Material on locating words and elements
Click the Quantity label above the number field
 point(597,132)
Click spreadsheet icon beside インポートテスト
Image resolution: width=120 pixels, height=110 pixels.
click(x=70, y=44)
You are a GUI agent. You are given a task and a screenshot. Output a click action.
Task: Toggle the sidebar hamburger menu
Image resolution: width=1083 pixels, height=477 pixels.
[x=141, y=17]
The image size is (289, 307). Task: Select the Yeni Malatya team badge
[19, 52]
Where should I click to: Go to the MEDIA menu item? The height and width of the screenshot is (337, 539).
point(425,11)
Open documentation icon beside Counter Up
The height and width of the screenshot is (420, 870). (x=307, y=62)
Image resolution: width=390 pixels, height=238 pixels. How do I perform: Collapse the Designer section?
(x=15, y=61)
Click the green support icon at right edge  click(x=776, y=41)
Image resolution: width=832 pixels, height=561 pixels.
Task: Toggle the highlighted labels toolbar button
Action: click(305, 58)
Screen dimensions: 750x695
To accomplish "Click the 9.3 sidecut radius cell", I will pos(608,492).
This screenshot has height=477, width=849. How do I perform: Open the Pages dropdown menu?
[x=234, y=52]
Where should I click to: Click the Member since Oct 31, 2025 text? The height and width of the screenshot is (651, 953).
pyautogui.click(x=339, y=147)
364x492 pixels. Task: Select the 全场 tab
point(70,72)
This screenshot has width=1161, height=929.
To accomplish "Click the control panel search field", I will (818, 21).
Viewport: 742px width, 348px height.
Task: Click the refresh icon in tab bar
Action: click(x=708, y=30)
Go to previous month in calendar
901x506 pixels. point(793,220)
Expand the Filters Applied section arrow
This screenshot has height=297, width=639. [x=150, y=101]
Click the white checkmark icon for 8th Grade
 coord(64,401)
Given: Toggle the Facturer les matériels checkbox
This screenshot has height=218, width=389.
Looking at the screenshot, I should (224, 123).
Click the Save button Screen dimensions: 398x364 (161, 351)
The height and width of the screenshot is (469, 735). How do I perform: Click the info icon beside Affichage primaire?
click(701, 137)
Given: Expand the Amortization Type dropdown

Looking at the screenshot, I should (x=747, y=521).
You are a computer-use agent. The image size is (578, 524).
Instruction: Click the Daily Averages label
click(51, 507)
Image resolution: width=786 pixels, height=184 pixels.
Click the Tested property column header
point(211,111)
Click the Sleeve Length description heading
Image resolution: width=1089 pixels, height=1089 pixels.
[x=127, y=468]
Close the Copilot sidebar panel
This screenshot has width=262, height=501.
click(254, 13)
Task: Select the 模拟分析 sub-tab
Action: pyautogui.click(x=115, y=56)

• Written problem: Copy out again the lines of the material from the one containing "Click the Sleeve Length description heading" through the end of the material, both included.

• Reply to the task:
Click the Sleeve Length description heading
Image resolution: width=1089 pixels, height=1089 pixels.
[x=127, y=468]
Close the Copilot sidebar panel
This screenshot has width=262, height=501.
click(254, 13)
Task: Select the 模拟分析 sub-tab
Action: pyautogui.click(x=115, y=56)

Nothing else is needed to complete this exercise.